It's important to remember that kids are naturally afraid of new foods. It's called neophobia and is an inbuilt survival instinct to prevent them from eating something they shouldn't.
In some ways, we can be thankful for this inbuilt safety measure, as it (hopefully) stops them from eating anything they come across.
But it also means that it can take many, many exposures to a new food before it's accepted - 10-15 in fact!
There's also the issue of taste. Vegetables, particularly green vegetables, often taste bitter to kids, a taste that adults have grown used to through repeated exposure.
This also applies to foods such as coffee, dark chocolate and wine – most of us didn't like these things the first time we tried them either.
Fussy eaters can sniff a bit of green at ten paces. (Image: Getty)

What can we do instead?

  • While there's nothing wrong with occasionally hiding veggies, a better approach to take is to offer vegetables in multiple forms – include some in their main meal and some on the side or in the middle of the table so they can help themselves.

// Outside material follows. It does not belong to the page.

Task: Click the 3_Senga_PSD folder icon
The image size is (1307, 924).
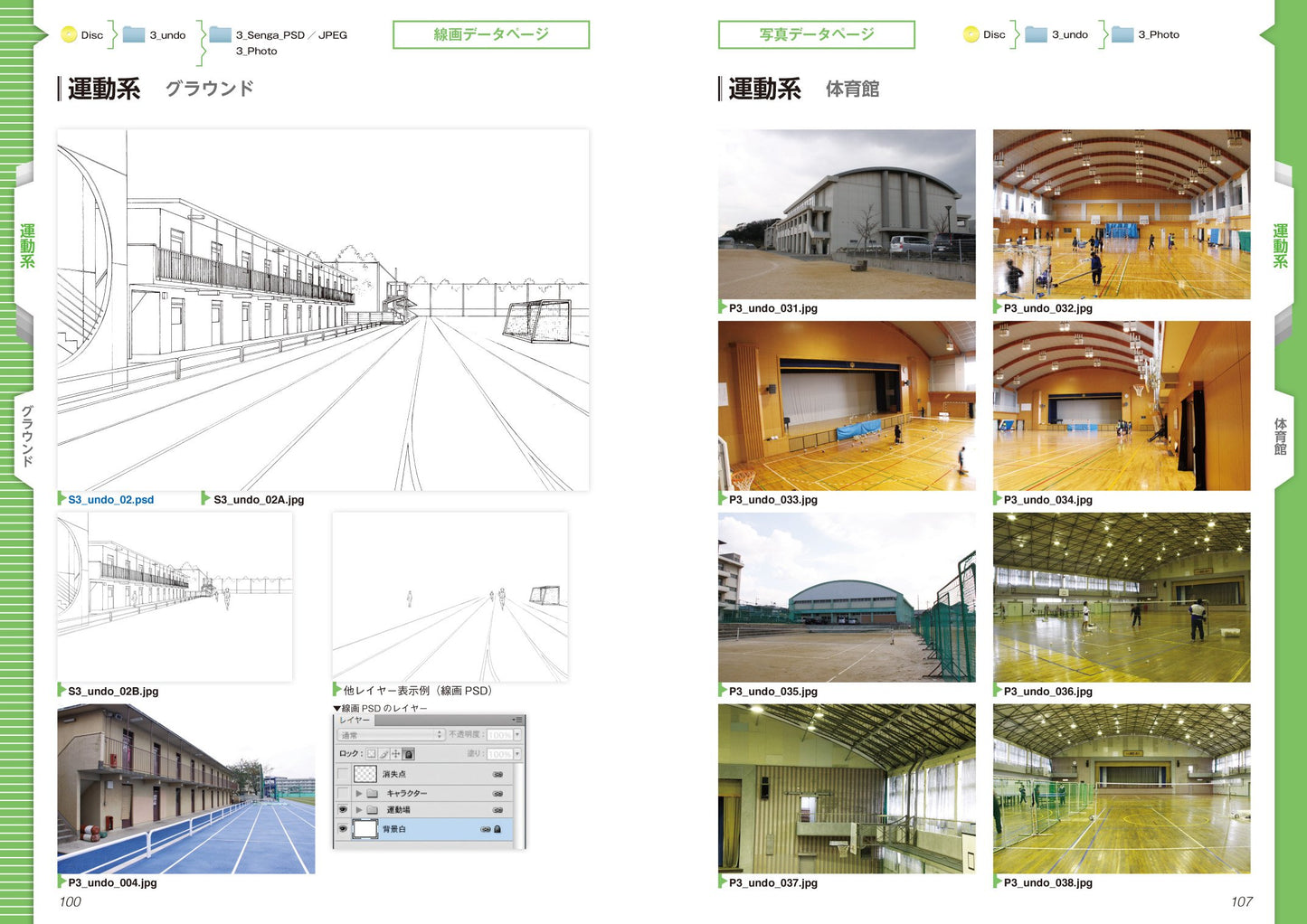Action: coord(221,35)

  • In dishes such as spaghetti bolognese, keep vegetables small but visible, so that kids can see them but aren't daunted by them. Then serve these dishes with a side of vegetables such as some peas, broccoli florets or a small salad, so that kids also have the option of trying some vegetables on their own.

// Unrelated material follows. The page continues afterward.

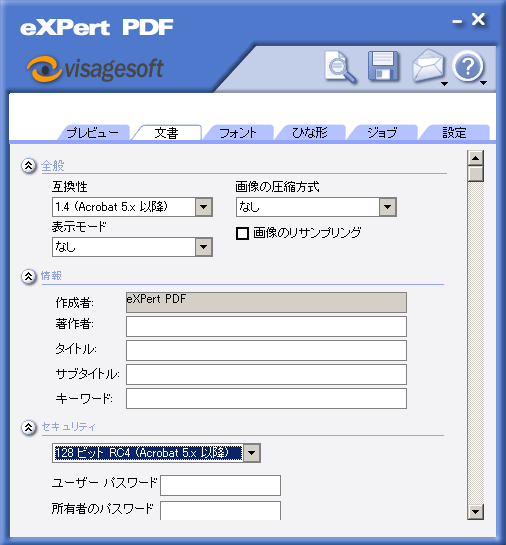Switch to the プレビュー tab

point(93,133)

  • Reduce the bitterness in bitter vegetables by sautéing and roasting them rather than steaming or boiling, and toss in some melted butter and a little salt.
  • Serve a familiar, liked vegetable alongside a new or 'learning to like' one – this helps kids to feel more comfortable with an unfamiliar food.
  • Add a familiar dip for kids to dip vegetable sticks in.
  • Encourage your kids to choose a new vegetable to try when you're at the supermarket - this gives them a greater feeling of control and will also foster their curiosity around vegetables.
  • Involve kids in cooking as much as possible. They'll be more likely to eat something they've helped to prepare.
  • Try to stay calm and relaxed during meal times. A stress-free environment is your best bet for encouraging kids to be more adventurous at the dinner table.
  • Remember to be a good role model by eating plenty of vegetables yourself and showing your kids how much you enjoy them.
  • If in doubt, remember the golden rule of feeding kids: Parents provide, kids decide.